• [What needs to be done]: Copy the full summary of the HIV testing act below word for word.
(Excerpt provided Opens)
PA 17-6—sSB 844

Public Health Committee


SUMMARY: This act makes various changes to HIV-related laws, including:

1. changing the time frames for testing pregnant women for syphilis and HIV, by requiring the second test for each condition to occur at different intervals during the third trimester;

2. renaming the Department of Public Health's (DPH) needle and syringe exchange programs as “syringe services programs” to conform to existing practice, and making various changes to such programs;

3. narrowing the topics that must be addressed in counseling that providers ordering HIV tests must offer to patients as needed; and

4. removing a provision that specifically allowed patients to refuse to receive an HIV test result.

The act also makes minor, technical, and conforming changes.

EFFECTIVE DATE: July 1, 2017, except a conforming change is effective October 1, 2017.


The act updates provisions on HIV and syphilis testing of pregnant women. It specifies that the same requirements for ordering blood testing for these purposes apply to physicians, advanced practice registered nurses, physician assistants, and nurse midwives when any such providers are giving prenatal care. It eliminates obsolete language that distinguished between physicians and other prenatal care providers who were not authorized to take blood tests.

Under prior law and the act, the provider generally must test the patient for HIV and syphilis twice during the pregnancy. The act updates the required time frame for the second test. The time frames under prior law and the act are shown in Table 1.

Table 1: Schedule of HIV and Syphilis Testing During Pregnancy

Prior Law

The Act

First Test

Within 30 days after the first prenatal examination

Same as prior law

Second Test

During the 26th to 28th week of the pregnancy or shortly thereafter

(A test taken at delivery did not meet these requirements.)

Syphilis test: no later than the 28th to 32nd week of the pregnancy

HIV test: no later than the 32nd to 36th week

(If there is no documentation of the second test when the woman presents for labor and delivery, the second test must occur at the delivery.)

The act specifies that a woman may be subjected to these tests only once during each of the prescribed timeframes.
(Excerpt provided Closes)
(Information supplied Opens)
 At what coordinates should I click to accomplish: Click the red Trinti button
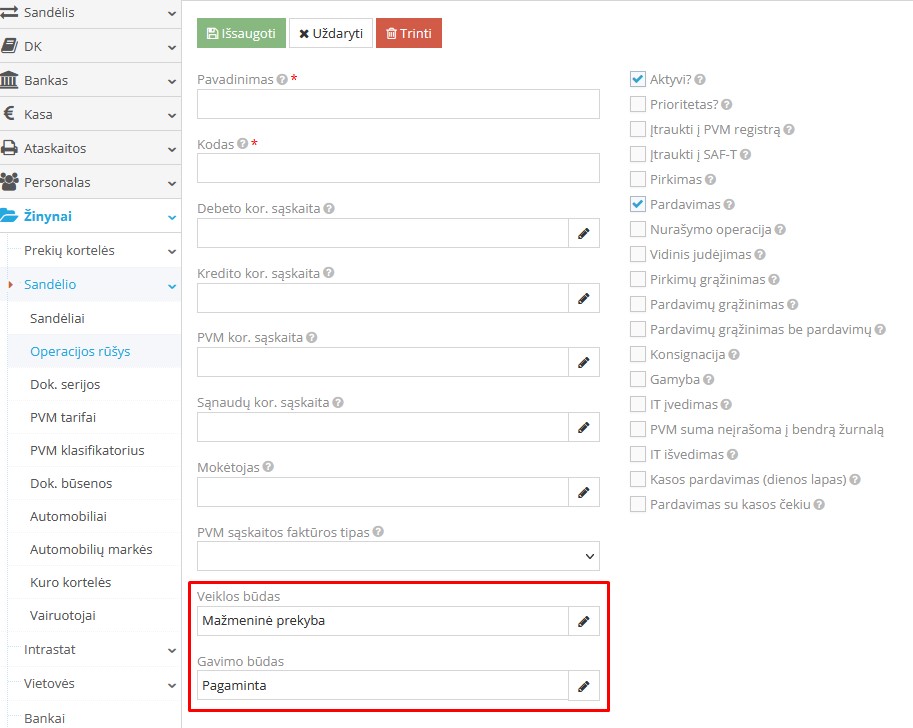point(408,33)
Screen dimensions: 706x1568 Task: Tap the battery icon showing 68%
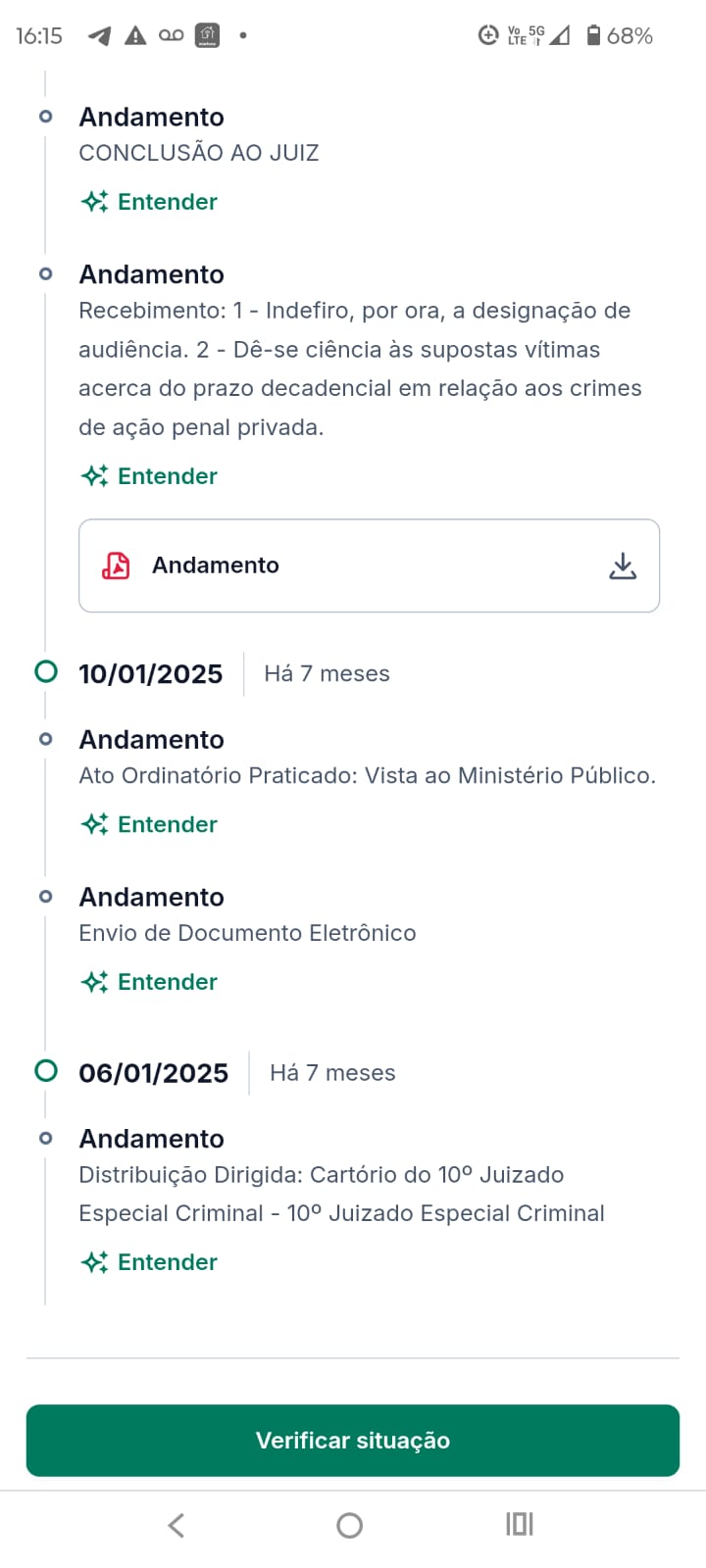point(593,35)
(Information supplied Closes)
• [Task answer]:
PA 17-6—sSB 844

Public Health Committee


SUMMARY: This act makes various changes to HIV-related laws, including:

1. changing the time frames for testing pregnant women for syphilis and HIV, by requiring the second test for each condition to occur at different intervals during the third trimester;

2. renaming the Department of Public Health's (DPH) needle and syringe exchange programs as “syringe services programs” to conform to existing practice, and making various changes to such programs;

3. narrowing the topics that must be addressed in counseling that providers ordering HIV tests must offer to patients as needed; and

4. removing a provision that specifically allowed patients to refuse to receive an HIV test result.

The act also makes minor, technical, and conforming changes.

EFFECTIVE DATE: July 1, 2017, except a conforming change is effective October 1, 2017.


The act updates provisions on HIV and syphilis testing of pregnant women. It specifies that the same requirements for ordering blood testing for these purposes apply to physicians, advanced practice registered nurses, physician assistants, and nurse midwives when any such providers are giving prenatal care. It eliminates obsolete language that distinguished between physicians and other prenatal care providers who were not authorized to take blood tests.

Under prior law and the act, the provider generally must test the patient for HIV and syphilis twice during the pregnancy. The act updates the required time frame for the second test. The time frames under prior law and the act are shown in Table 1.

Table 1: Schedule of HIV and Syphilis Testing During Pregnancy

Prior Law

The Act

First Test

Within 30 days after the first prenatal examination

Same as prior law

Second Test

During the 26th to 28th week of the pregnancy or shortly thereafter

(A test taken at delivery did not meet these requirements.)

Syphilis test: no later than the 28th to 32nd week of the pregnancy

HIV test: no later than the 32nd to 36th week

(If there is no documentation of the second test when the woman presents for labor and delivery, the second test must occur at the delivery.)

The act specifies that a woman may be subjected to these tests only once during each of the prescribed timeframes.